Five Legal Considerations When Buying a Business
You’ve found the business of your dreams to buy. Even so, it can be an intimidating endeavor. We see the appeal because you are walking into an essential framework someone else built instead of starting from scratch. Here are five legal aspects to think about before you sign the dotted line.
- Stock Purchase Versus Asset Purchase Agreement. One early question you should be asking is whether you will do this deal through an asset purchase or a stock purchase agreement? In an asset purchase agreement, you will be buying the company’s assets. The Buyer (you) will create a separate entity (this can be an LLC or a corporation) to acquire the assets. In other cases, you may be acquiring the company itself by buying its membership or stock. Whether you should do an asset purchase or acquire the company itself is a decision you should weigh with your accountant and attorney after considering all the benefits and liabilities. This analysis includes tax issues, liability issues, and issues with minority shareholders or membership interests.
- Due Diligence. Bringing in an attorney for due diligence is a lot like bringing in a mechanic to look under the hood before you buy a used car. We ask questions about the company’s history to help ensure that you get the information you need to make an informed decision. This analysis includes examining how the company observed corporate formalities, employment issues, compliance, etc. This is usually an excellent time to bring in an accountant to review the books.
- Drafting the Terms of the Purchase Agreement. There are usually several things that can arise in negotiating the purchase agreement beyond price. For example, where does indemnification come into play? Will the Seller stay on and help you after closing? Are you buying any intellectual property? How does that intellectual property transfer to you? Will there be a non-compete by the owner? These are just some of the questions we often think about in every transaction. Each transaction can be unique and present its own issues. It’s essential to think through what happens after closing the deal.

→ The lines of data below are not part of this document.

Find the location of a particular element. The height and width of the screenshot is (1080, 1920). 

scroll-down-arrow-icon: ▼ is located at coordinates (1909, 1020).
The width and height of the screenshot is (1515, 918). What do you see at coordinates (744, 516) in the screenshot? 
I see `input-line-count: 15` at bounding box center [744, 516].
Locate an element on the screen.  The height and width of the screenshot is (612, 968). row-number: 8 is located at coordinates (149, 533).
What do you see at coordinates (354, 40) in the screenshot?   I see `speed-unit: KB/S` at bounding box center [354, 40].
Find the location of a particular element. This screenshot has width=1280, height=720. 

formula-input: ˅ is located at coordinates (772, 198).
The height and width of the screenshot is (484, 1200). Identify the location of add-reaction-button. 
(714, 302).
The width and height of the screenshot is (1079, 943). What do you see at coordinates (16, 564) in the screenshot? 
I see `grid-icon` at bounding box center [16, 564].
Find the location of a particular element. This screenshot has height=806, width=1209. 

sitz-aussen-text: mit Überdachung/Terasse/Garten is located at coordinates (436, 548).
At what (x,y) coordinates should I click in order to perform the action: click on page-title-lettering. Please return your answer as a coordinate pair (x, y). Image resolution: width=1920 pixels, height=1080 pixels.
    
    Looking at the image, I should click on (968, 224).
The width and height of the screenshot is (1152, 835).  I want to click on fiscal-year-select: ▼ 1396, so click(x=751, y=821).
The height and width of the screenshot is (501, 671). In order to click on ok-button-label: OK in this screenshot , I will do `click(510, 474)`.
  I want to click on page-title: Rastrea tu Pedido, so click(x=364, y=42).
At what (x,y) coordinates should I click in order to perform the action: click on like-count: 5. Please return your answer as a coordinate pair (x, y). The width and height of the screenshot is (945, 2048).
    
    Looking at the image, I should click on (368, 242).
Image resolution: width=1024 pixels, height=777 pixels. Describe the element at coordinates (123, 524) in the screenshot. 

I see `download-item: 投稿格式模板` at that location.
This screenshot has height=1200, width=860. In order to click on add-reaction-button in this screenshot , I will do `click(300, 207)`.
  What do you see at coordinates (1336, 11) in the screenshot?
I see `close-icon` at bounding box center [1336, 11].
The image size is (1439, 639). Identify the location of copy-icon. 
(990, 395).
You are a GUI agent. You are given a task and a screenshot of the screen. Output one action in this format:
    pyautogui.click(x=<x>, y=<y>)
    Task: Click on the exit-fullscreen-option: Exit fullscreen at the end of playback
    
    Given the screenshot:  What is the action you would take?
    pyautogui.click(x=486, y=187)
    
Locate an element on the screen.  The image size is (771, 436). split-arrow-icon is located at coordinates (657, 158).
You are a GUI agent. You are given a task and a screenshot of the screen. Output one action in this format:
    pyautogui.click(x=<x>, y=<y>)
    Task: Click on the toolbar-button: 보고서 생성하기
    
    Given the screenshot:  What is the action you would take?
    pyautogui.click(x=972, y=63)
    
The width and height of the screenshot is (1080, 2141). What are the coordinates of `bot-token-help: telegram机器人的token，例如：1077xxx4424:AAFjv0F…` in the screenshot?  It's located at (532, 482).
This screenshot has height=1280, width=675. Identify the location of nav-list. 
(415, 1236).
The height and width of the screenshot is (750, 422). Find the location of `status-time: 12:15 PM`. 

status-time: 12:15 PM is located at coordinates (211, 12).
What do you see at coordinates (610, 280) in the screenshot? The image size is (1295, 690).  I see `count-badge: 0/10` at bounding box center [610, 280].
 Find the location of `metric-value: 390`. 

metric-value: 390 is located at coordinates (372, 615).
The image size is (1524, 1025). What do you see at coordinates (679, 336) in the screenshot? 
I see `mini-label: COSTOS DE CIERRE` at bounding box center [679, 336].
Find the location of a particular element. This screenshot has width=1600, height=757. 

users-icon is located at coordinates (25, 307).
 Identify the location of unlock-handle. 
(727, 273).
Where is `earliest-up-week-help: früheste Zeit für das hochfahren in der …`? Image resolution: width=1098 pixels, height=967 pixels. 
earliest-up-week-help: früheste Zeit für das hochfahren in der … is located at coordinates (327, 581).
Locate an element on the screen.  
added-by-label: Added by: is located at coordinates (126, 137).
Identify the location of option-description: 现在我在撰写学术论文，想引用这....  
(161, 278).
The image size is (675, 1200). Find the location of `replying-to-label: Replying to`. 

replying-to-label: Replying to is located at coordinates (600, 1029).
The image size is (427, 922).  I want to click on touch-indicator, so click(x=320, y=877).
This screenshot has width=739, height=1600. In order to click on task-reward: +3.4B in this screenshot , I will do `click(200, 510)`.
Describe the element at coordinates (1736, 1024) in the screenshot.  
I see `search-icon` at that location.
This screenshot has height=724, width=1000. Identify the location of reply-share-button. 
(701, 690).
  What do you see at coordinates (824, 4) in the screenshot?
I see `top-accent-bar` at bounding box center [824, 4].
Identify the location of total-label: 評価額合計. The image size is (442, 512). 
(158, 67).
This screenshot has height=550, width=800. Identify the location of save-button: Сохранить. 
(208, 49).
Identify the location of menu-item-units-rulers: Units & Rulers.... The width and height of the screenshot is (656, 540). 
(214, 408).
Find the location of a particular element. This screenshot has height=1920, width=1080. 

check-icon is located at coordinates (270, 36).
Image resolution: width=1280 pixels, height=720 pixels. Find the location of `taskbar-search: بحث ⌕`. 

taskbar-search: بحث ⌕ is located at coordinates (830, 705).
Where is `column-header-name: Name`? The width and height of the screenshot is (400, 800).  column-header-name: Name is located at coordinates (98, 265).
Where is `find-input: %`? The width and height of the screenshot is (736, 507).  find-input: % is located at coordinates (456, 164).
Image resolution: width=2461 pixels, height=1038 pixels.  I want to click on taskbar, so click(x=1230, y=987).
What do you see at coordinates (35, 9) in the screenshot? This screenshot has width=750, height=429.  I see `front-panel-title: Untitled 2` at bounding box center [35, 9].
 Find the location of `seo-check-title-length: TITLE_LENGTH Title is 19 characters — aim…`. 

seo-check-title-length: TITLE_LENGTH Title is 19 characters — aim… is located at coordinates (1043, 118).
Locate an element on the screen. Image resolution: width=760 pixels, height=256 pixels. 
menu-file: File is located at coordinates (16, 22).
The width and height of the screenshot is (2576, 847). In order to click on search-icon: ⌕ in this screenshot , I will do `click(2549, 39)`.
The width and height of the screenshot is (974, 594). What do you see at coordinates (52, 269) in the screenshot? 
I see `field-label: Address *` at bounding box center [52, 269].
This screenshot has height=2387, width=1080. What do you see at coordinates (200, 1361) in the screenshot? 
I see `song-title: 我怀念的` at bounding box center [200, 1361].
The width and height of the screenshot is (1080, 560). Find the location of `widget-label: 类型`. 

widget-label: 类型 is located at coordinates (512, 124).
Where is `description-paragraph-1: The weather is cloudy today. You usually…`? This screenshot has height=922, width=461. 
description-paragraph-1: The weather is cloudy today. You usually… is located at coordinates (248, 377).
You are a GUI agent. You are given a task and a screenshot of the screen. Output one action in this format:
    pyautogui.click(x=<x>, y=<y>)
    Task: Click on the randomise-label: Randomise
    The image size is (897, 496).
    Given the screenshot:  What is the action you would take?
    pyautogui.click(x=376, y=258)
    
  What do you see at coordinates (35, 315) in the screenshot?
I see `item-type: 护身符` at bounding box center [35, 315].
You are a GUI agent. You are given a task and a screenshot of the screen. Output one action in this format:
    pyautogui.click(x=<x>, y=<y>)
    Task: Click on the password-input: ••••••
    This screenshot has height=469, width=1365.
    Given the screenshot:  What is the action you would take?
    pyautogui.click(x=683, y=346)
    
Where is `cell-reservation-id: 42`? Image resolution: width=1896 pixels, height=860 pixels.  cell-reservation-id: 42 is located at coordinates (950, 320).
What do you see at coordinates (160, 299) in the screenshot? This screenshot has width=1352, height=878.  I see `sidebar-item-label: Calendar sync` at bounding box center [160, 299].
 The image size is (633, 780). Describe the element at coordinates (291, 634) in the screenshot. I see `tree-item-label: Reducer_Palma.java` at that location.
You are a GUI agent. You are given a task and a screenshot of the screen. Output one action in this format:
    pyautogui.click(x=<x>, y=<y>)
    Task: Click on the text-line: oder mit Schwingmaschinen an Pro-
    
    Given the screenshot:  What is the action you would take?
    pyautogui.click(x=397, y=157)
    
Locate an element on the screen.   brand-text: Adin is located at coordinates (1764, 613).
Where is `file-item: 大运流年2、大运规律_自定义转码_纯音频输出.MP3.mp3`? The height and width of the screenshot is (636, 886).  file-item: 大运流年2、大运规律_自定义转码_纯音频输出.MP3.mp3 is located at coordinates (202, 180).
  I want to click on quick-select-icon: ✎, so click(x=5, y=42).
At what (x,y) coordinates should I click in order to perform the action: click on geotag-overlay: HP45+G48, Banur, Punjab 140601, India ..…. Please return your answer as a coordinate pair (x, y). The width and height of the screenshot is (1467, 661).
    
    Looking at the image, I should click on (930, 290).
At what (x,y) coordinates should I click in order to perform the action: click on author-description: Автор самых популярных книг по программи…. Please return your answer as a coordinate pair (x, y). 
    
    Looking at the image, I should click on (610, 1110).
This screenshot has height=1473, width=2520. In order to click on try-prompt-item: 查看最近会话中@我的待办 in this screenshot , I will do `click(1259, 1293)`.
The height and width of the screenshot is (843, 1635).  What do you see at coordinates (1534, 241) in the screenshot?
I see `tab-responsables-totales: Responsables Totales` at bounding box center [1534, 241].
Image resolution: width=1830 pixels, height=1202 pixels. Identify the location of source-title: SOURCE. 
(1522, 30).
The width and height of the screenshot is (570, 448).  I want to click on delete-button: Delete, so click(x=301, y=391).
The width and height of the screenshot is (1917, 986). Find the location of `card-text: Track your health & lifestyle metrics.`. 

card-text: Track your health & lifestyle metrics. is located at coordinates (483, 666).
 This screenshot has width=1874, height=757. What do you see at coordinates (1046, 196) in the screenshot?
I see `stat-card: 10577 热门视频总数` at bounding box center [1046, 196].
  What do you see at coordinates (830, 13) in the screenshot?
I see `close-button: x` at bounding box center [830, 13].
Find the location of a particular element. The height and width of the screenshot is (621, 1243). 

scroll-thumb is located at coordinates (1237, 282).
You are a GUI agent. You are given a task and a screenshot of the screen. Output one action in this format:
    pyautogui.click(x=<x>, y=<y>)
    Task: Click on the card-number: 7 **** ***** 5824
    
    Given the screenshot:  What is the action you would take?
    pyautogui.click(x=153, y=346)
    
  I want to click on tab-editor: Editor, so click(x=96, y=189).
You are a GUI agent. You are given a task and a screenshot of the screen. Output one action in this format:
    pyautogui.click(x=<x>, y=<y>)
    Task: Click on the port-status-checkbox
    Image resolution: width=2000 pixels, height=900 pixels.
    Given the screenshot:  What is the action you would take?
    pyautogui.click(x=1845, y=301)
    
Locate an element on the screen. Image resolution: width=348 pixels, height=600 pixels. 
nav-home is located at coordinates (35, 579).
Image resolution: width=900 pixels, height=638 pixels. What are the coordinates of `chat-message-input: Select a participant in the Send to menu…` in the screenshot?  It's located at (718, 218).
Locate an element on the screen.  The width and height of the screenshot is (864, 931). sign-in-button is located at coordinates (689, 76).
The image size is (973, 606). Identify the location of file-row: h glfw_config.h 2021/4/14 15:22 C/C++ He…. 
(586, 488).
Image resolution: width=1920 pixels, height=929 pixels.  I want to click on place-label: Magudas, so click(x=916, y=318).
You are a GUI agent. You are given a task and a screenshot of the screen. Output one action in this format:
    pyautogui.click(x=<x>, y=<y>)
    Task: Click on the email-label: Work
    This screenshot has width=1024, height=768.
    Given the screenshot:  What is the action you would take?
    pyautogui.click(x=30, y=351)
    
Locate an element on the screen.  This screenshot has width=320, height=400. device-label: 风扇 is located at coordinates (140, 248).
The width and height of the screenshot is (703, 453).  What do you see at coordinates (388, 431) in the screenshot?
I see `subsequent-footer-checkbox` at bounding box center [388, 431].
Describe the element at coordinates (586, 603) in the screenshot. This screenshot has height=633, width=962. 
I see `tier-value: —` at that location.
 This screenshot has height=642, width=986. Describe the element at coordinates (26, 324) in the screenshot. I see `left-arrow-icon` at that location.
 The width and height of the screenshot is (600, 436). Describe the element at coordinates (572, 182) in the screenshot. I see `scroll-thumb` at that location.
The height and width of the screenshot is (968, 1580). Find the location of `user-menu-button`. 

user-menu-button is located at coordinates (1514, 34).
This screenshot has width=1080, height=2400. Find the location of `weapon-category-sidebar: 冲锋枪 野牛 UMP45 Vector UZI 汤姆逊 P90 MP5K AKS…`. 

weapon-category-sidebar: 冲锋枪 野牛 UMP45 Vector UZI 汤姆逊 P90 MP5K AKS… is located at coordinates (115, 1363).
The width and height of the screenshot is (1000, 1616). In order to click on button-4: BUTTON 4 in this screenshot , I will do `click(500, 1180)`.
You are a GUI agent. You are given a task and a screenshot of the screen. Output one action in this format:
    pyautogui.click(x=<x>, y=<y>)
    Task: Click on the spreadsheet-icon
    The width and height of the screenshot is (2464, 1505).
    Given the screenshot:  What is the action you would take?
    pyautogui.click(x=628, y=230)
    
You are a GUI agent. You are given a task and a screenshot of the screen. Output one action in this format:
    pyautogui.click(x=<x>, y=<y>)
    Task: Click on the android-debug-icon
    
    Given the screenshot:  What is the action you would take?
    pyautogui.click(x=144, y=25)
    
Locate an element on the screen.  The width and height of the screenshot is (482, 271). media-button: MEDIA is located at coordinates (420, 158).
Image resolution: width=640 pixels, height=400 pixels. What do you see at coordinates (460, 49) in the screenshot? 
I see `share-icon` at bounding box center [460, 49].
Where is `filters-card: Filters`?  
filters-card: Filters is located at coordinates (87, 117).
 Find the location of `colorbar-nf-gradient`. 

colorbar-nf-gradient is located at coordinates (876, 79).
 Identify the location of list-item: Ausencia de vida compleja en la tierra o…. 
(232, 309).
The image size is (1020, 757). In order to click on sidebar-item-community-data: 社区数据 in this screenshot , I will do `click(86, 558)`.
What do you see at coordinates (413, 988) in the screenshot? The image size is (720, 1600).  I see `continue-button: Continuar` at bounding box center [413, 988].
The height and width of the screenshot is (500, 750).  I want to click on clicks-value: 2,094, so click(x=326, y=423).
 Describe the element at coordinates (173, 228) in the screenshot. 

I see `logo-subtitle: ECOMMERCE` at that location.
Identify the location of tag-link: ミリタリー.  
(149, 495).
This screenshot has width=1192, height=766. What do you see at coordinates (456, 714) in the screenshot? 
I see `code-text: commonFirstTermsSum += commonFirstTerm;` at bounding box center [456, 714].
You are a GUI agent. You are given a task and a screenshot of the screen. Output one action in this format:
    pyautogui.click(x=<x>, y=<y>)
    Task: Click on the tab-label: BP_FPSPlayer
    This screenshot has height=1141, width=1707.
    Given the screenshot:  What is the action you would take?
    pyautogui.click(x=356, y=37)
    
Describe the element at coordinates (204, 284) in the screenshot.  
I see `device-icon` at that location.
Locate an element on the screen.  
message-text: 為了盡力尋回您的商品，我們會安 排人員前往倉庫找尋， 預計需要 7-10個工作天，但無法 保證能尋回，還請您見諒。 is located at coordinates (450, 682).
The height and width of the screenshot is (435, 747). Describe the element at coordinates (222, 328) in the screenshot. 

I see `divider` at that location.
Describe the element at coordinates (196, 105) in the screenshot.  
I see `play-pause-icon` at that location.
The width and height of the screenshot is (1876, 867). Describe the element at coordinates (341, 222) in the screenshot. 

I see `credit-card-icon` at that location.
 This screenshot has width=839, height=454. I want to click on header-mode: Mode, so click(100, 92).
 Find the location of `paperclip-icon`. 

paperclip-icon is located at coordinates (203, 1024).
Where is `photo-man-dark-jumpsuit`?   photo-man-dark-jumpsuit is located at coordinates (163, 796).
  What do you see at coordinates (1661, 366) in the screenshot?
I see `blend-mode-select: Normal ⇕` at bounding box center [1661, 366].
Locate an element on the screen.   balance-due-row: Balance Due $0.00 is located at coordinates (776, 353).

- Money. When it comes to money, there are a few ways you can buy a business. Cash is usually the easiest and cleanest. Sometimes seller financing is an option, in which case you will need a promissory note and possibly negotiate whether any collateral or a personal guaranty will secure the note. Maybe you go with an SBA loan. Regardless, it will help if you have a solid team working together to get you to the closing table.
- Before Closing. Many things usually happen in a flurry before closing. For example, are you assuming contracts? Do you need approval from the Seller’s landlord to take over their commercial space? How is the money changing hands? Do you need an escrow agent? It is always good to surround yourself with advisors to guide you through this process.